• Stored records
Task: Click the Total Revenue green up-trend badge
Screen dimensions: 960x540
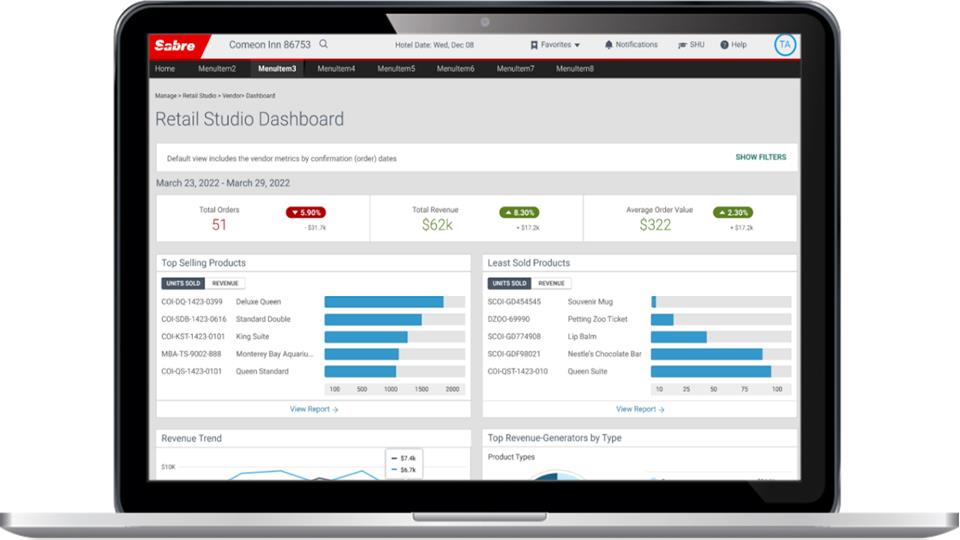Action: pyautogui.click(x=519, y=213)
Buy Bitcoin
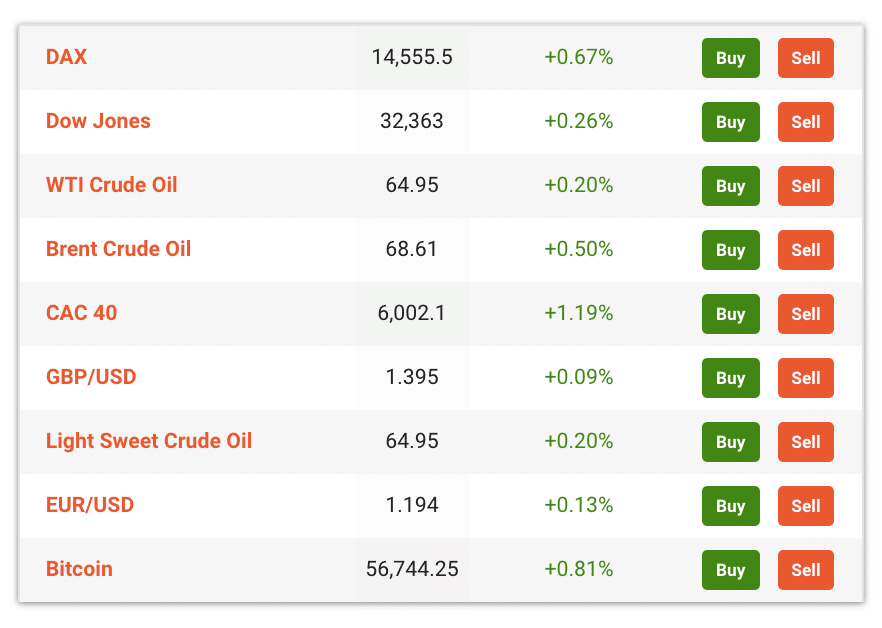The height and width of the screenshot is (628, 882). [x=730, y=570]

• Requirement
Would you return all of the entries unchanged while omitting the images?

• Reply
Task: Click the Total Revenue green up-trend badge
Screen dimensions: 960x540
Action: pyautogui.click(x=519, y=213)
Buy Bitcoin
The height and width of the screenshot is (628, 882). [x=730, y=570]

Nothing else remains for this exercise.